**REQUIRED ACTION**. All entries must be given again in full, exactly as they were supplied.
--- DATA PROVIDED Enclosed Below ---
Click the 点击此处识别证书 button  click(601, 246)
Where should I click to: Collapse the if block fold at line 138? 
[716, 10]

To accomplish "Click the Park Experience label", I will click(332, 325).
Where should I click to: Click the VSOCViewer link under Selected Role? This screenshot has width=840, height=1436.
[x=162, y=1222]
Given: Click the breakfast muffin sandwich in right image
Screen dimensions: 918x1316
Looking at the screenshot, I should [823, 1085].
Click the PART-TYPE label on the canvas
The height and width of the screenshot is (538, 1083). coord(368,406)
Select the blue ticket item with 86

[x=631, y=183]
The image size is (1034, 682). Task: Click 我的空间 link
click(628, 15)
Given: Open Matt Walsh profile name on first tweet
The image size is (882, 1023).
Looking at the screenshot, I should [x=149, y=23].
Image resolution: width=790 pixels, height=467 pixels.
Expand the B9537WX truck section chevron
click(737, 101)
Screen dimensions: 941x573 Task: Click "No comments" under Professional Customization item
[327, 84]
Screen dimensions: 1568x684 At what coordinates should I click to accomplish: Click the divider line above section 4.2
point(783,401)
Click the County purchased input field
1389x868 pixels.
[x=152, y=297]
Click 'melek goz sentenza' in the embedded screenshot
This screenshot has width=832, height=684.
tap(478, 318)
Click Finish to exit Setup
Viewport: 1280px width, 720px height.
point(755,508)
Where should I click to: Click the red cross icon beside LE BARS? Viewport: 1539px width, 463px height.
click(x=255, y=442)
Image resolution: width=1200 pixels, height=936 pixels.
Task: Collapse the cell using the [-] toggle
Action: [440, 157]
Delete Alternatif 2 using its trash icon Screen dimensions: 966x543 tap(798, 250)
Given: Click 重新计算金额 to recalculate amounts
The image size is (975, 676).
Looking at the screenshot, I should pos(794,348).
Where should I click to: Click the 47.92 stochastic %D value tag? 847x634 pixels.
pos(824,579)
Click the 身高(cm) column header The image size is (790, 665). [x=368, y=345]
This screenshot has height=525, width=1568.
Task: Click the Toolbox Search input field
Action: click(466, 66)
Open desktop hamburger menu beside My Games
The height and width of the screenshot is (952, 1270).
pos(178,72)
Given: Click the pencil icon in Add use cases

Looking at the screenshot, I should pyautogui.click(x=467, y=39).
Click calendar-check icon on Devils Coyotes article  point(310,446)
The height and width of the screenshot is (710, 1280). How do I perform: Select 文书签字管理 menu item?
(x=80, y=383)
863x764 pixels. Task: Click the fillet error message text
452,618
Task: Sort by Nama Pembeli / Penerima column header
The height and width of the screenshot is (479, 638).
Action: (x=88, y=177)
--- End of Enclosed DATA PROVIDED ---
**ANSWER TO THIS TASK**.
Click the 点击此处识别证书 button  click(601, 246)
Where should I click to: Collapse the if block fold at line 138? 
[716, 10]

To accomplish "Click the Park Experience label", I will click(332, 325).
Where should I click to: Click the VSOCViewer link under Selected Role? This screenshot has width=840, height=1436.
[x=162, y=1222]
Given: Click the breakfast muffin sandwich in right image
Screen dimensions: 918x1316
Looking at the screenshot, I should [823, 1085].
Click the PART-TYPE label on the canvas
The height and width of the screenshot is (538, 1083). coord(368,406)
Select the blue ticket item with 86

[x=631, y=183]
The image size is (1034, 682). Task: Click 我的空间 link
click(628, 15)
Given: Open Matt Walsh profile name on first tweet
The image size is (882, 1023).
Looking at the screenshot, I should [x=149, y=23].
Image resolution: width=790 pixels, height=467 pixels.
Expand the B9537WX truck section chevron
click(737, 101)
Screen dimensions: 941x573 Task: Click "No comments" under Professional Customization item
[327, 84]
Screen dimensions: 1568x684 At what coordinates should I click to accomplish: Click the divider line above section 4.2
point(783,401)
Click the County purchased input field
1389x868 pixels.
[x=152, y=297]
Click 'melek goz sentenza' in the embedded screenshot
This screenshot has width=832, height=684.
tap(478, 318)
Click Finish to exit Setup
Viewport: 1280px width, 720px height.
point(755,508)
Where should I click to: Click the red cross icon beside LE BARS? Viewport: 1539px width, 463px height.
click(x=255, y=442)
Image resolution: width=1200 pixels, height=936 pixels.
Task: Collapse the cell using the [-] toggle
Action: [440, 157]
Delete Alternatif 2 using its trash icon Screen dimensions: 966x543 tap(798, 250)
Given: Click 重新计算金额 to recalculate amounts
The image size is (975, 676).
Looking at the screenshot, I should pos(794,348).
Where should I click to: Click the 47.92 stochastic %D value tag? 847x634 pixels.
pos(824,579)
Click the 身高(cm) column header The image size is (790, 665). [x=368, y=345]
This screenshot has height=525, width=1568.
Task: Click the Toolbox Search input field
Action: click(466, 66)
Open desktop hamburger menu beside My Games
The height and width of the screenshot is (952, 1270).
pos(178,72)
Given: Click the pencil icon in Add use cases

Looking at the screenshot, I should pyautogui.click(x=467, y=39).
Click calendar-check icon on Devils Coyotes article  point(310,446)
The height and width of the screenshot is (710, 1280). How do I perform: Select 文书签字管理 menu item?
(x=80, y=383)
863x764 pixels. Task: Click the fillet error message text
452,618
Task: Sort by Nama Pembeli / Penerima column header
The height and width of the screenshot is (479, 638).
Action: (x=88, y=177)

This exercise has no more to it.